The data I used for the 4 jobs is available here:

job1

left: /mnt/wres_share/users/nwrfc/esp-flavor-eval/obs_csv/LYDM8_wres.csv right: /mnt/wres_share/users/nwrfc/esp-flavor-eval/esp_csv_tgzs/LYDM8_esp5_operational.tgz

job2

left:/mnt/wres_share/users/nwrfc/esp-flavor-eval/obs_csv/JLKW4_wres.csv right: /mnt/wres_share/users/nwrfc/esp-flavor-eval/esp_csv_tgzs/JLKW4_esp5_operational.tgz

job3

left: /mnt/wres_share/users/nwrfc/esp-flavor-eval/obs_csv/HHDW1_wres.csv right: /mnt/wres_share/users/nwrfc/esp-flavor-eval/esp_csv_tgzs/HHDW1_esp5_operational.tgz

job4

left: /mnt/wres_share/users/nwrfc/esp-flavor-eval/obs_csv/HHDW1_wres.csv right: /mnt/wres_share/users/nwrfc/esp-flavor-eval/esp_csv_tgzs/HHDW1_esp10_operational.tgz

Thanks!

epag commented 3 weeks ago

Original Redmine Comment Author Name: James (James) Original Date: 2019-07-31T16:29:10Z


Hi Phil,

Thanks for continuing to report issues - you are being a tremendous help!

I agree with you that subsequent runs of the same declaration should be faster and not slower, other factors being equal. The reason is that, once the sources are ingested, they are re-used in subsequent evaluations that reference the same sources.

One possible explanation, though, is that "other factors being equal" is not true. For example, it is possible that your subsequent runs were taking place when there was additional system loading. It also seems to me that your right source is different each time, based on what you have listed above(?) If true, then ingest will need to happen for each one. It is also possible that the database is growing in size (because each execution is ingesting more data), and the size of the database can be a factor in the evaluation time (but that is something we would look to mitigate).

Anyway, we will need to look into it for you. But I can confirm, at least, that your understanding is broadly correct, namely that, other factors being equal, multiple executions of the same evaluation should take roughly the same time when they have the same ingest status and, when comparing an equivalent run that requires ingest to one that does not, the latter should be quicker.

James

epag commented 3 weeks ago

Original Redmine Comment Author Name: Hank (Hank) Original Date: 2019-07-31T16:37:20Z


James,

If you look at the bottom of Phil's description, the config may have been the same, but he was swapping out the data between runs. Thus, the runs were not really identical, but used different data. I think that would explain the increasing slowness, though I would not expect such large increases in run time.

Hank

epag commented 3 weeks ago

Original Redmine Comment Author Name: James (James) Original Date: 2019-07-31T16:40:48Z


Hank wrote:

James,

If you look at the bottom of Phil's description, the config may have been the same, but he was swapping out the data between runs. Thus, the runs were not really identical, but used different data. I think that would explain the increasing slowness, though I would not expect such large increases in run time.

Hank

Yup, I noted that too. It looks to me as though the right data is different each time. So that is one violation of the "all factors are equal". There is the related one of a growing database. There may be other ones too. Still, I think Phil is reporting something that looks suspicious, anecdotally, so we should look into that.

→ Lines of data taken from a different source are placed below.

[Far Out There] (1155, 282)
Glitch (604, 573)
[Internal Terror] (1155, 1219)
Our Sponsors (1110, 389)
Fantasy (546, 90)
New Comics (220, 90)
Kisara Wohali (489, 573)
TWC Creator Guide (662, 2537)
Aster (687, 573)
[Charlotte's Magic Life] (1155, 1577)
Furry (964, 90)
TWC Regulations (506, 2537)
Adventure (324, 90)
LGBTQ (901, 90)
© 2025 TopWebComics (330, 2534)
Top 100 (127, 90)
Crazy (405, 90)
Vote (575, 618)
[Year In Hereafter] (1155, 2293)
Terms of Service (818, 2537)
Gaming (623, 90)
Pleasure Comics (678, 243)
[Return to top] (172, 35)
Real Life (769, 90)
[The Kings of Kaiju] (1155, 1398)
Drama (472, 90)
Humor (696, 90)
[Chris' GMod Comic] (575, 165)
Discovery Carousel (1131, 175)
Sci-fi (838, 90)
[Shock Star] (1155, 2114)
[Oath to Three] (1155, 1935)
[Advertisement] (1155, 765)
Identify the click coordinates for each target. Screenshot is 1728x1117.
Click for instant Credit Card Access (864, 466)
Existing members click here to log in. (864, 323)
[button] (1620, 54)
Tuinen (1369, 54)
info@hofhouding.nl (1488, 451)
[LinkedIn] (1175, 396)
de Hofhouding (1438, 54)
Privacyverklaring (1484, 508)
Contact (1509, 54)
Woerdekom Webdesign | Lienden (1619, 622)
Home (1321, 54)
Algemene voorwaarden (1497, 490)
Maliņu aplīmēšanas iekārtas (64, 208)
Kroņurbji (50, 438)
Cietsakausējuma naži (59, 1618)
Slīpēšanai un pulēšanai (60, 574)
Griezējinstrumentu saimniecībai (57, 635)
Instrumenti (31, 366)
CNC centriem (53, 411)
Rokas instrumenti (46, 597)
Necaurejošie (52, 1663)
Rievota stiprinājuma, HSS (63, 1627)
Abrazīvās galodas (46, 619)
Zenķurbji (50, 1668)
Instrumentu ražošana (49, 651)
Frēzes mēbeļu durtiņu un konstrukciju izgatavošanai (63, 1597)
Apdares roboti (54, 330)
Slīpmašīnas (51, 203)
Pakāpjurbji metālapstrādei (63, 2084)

epag commented 3 weeks ago

Original Redmine Comment Author Name: Hank (Hank) Original Date: 2019-07-31T16:49:49Z


Agreed. I think our goal was always a sub-linear growth in run-time when data is added to the underlying database, but Phil appears to be reporting something close to linear: double the data, double the run time. Needs investigating, as you said, and I think it falls within the realm of other recent conversations we've had.

Hank

(EDIT: fixed language; I was typing too fast.)

epag commented 3 weeks ago

Original Redmine Comment Author Name: Phillip (Phillip) Original Date: 2019-07-31T16:52:58Z


Hey James,

It also seems to me that your right source is different each time, based on what you have listed above(?) If true, then ingest will need to happen for each one. It is also possible that the database is growing in size (because each execution is ingesting more data), and the size of the database can be a factor in the evaluation time (but that is something we would look to mitigate).

You are correct that the right source has data for a new location each run. Ahh! So if I understand correctly the new location's data is being ingested into the same database as my previous runs because I'm using the same right source? I had the incorrect assumption that each job was completely independent from previous jobs.

So if the additional data is making the database queries slower I'm a bit confused why my fourth job would take so long. The fourth job used a differently configured right source from the first 3 jobs so does that mean it should have stored the right data in a separate database from my first three jobs?

epag commented 3 weeks ago

Original Redmine Comment Author Name: Phillip (Phillip) Original Date: 2019-07-31T16:54:53Z


Hank wrote:

James,

If you look at the bottom of Phil's description, the config may have been the same, but he was swapping out the data between runs. Thus, the runs were not really identical, but used different data. I think that would explain the increasing slowness, though I would not expect such large increases in run time.

Hank

This is correct :)

epag commented 3 weeks ago

Original Redmine Comment Author Name: Hank (Hank) Original Date: 2019-07-31T17:02:16Z


Phil,

All of your runs ingested the data into the same database. This should allow for repeated runs using the same data (e.g., to look at other metrics) to run much more quickly. However, as you add data, the runs will slow, I just wouldn't expect it to slow as much as you've reported.

Hank

epag commented 3 weeks ago

Original Redmine Comment Author Name: Phillip (Phillip) Original Date: 2019-07-31T17:17:43Z


Got it. A few more questions to further my understanding. I notice that when I add additional forecast locations, the evaluation seems to know to only return results for the newly added location. What happens in the following situations?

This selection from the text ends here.